### [EXERCISE DESCRIPTION]
Write out a word-for-word repetition of the lines that come before the line containing "[b2b Media] (347, 19)" in the listing below, along with that line itself, omitting pictures.
============================================================
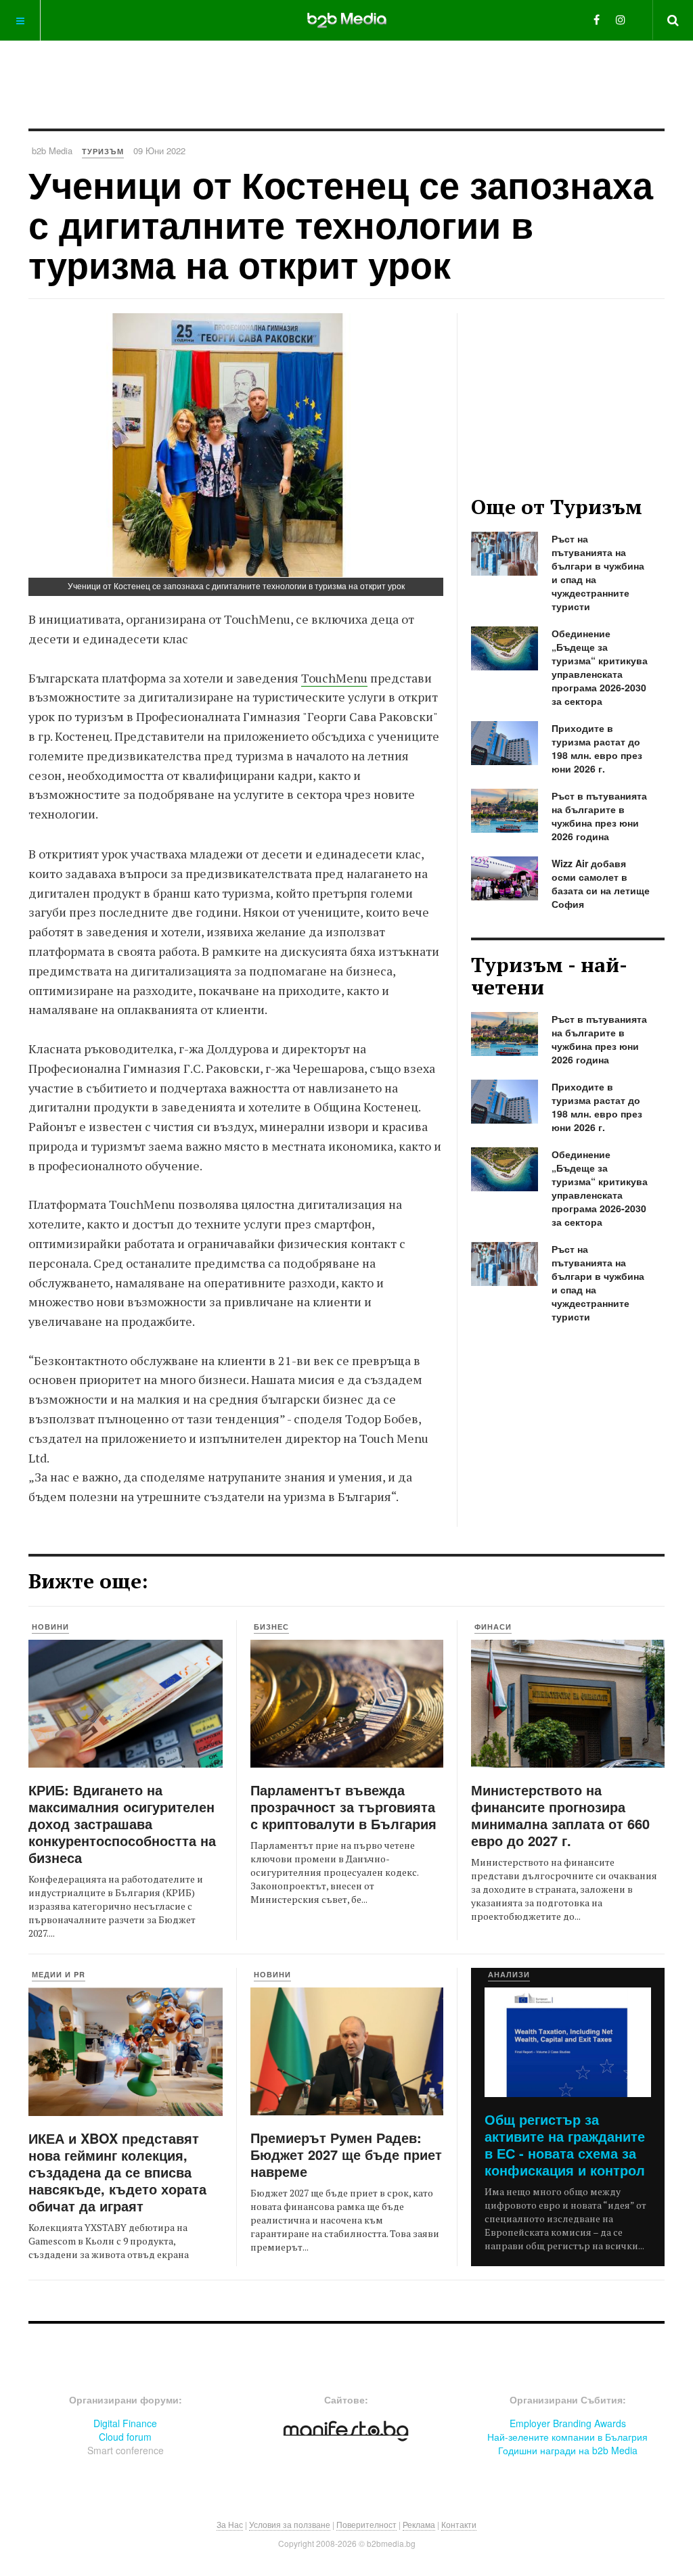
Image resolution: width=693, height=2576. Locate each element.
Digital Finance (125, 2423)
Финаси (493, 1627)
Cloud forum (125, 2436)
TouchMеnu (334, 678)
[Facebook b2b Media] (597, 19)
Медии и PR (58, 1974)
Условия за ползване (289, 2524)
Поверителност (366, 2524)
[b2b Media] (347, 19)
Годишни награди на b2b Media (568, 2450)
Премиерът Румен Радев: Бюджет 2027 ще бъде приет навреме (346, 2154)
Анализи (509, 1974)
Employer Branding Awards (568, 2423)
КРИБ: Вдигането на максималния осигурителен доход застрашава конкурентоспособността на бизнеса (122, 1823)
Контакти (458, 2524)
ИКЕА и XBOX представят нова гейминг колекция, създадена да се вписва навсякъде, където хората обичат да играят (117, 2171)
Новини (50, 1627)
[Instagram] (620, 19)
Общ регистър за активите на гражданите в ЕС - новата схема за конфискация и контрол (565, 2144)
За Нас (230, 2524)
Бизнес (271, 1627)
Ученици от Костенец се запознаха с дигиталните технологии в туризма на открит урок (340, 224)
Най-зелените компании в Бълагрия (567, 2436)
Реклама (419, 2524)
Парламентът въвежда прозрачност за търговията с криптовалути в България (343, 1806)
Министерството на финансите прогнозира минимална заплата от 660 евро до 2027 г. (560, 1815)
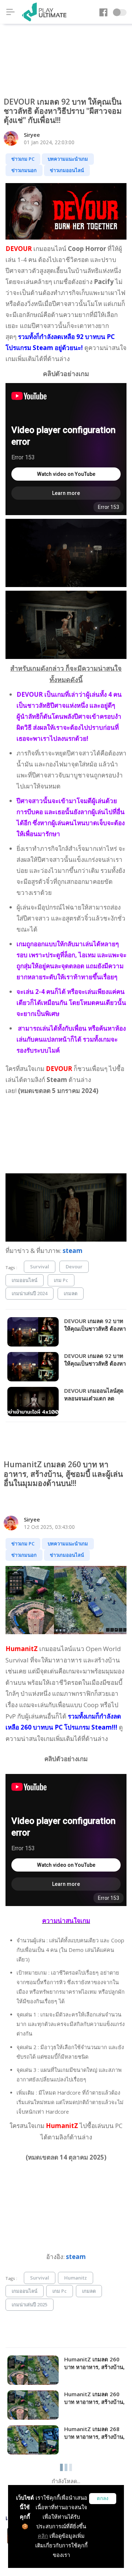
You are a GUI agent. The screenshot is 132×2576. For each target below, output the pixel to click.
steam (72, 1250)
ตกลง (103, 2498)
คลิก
============================================================
### [EXERCISE RESPONSE]
Image resolution: width=693, height=2576. Locate each element.
Digital Finance (125, 2423)
Финаси (493, 1627)
Cloud forum (125, 2436)
TouchMеnu (334, 678)
[Facebook b2b Media] (597, 19)
Медии и PR (58, 1974)
Условия за ползване (289, 2524)
Поверителност (366, 2524)
[b2b Media] (347, 19)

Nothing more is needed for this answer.